Screenshot and document pointing data:
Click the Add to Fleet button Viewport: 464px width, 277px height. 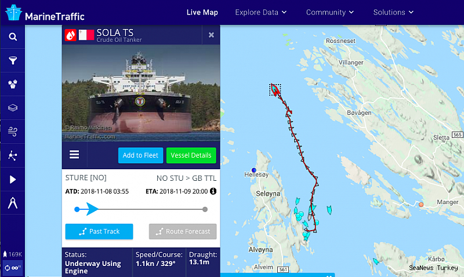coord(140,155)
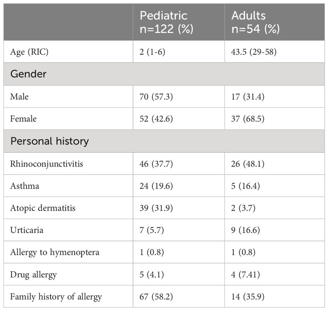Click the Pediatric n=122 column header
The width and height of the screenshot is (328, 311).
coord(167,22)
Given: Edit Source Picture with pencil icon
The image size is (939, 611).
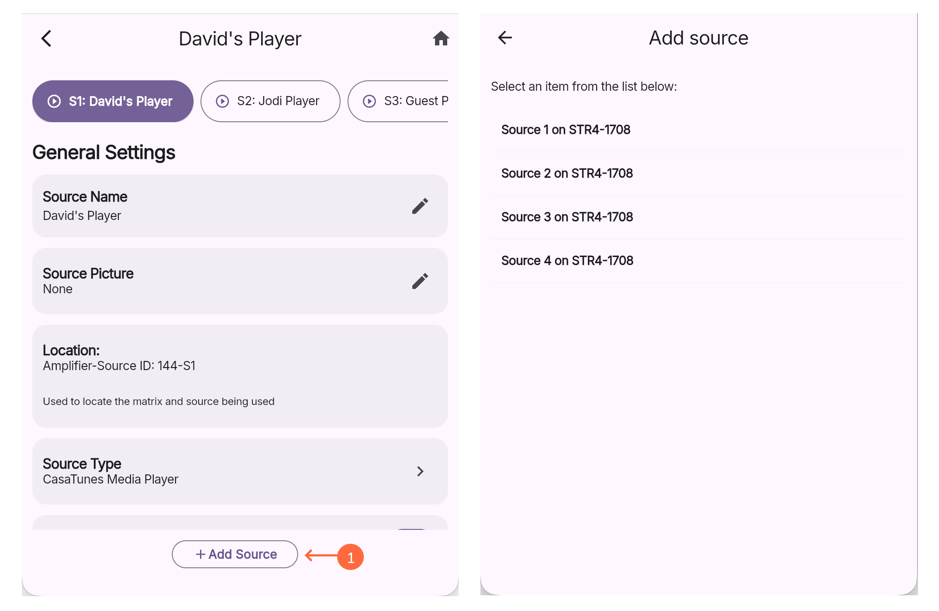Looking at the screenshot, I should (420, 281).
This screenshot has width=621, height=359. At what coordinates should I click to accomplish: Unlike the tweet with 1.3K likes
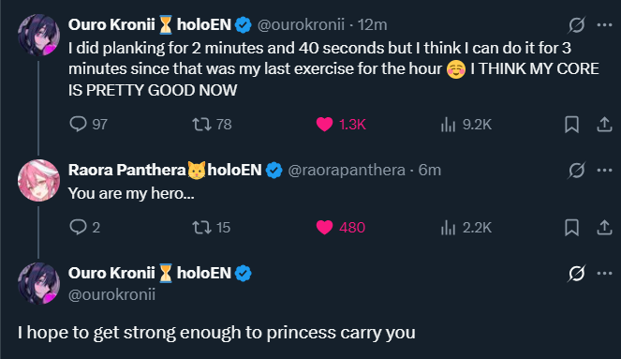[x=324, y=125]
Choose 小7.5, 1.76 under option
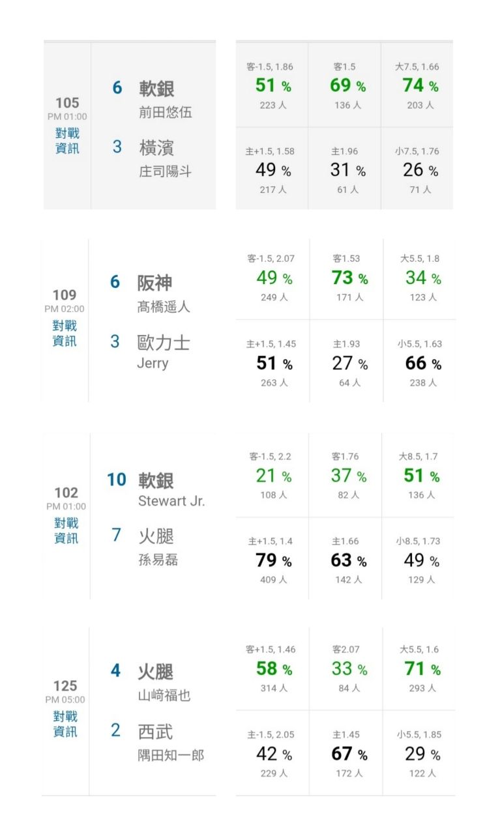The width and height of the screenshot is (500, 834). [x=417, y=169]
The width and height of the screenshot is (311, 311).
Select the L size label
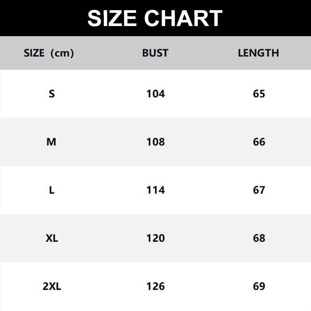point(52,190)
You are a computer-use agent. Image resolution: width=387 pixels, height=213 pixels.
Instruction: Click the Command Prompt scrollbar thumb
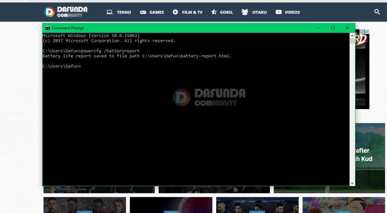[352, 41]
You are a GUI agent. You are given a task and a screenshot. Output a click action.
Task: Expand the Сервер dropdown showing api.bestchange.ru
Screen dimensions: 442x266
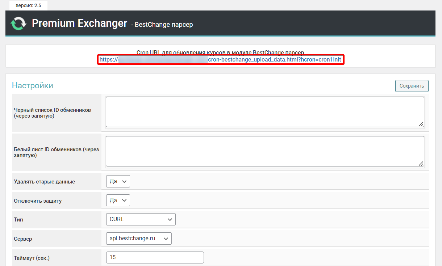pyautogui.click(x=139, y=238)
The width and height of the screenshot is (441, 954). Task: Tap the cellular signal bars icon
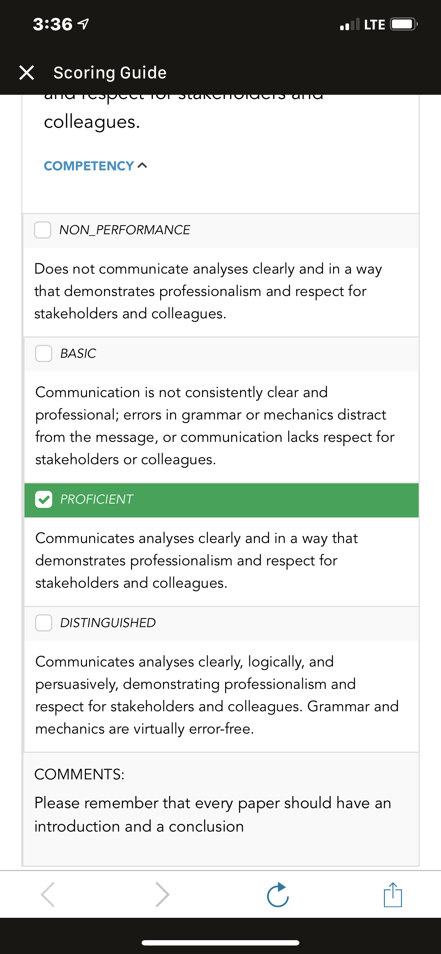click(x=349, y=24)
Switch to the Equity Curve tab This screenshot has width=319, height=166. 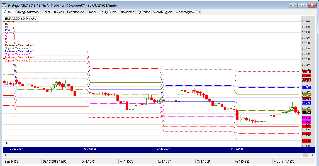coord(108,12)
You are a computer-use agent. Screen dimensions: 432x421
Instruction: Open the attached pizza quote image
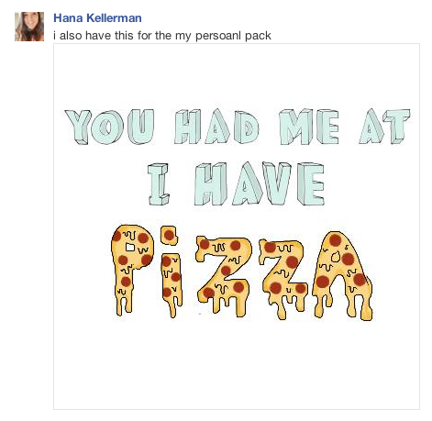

- _THE TASK_:
Gather every line of the material above that contains the string "with", matching case exactly.

- _EXPECTED OUTPUT_:
Given: Edit Source Picture with pencil icon
This screenshot has width=621, height=359. At what coordinates should I click to accomplish: Unlike the tweet with 1.3K likes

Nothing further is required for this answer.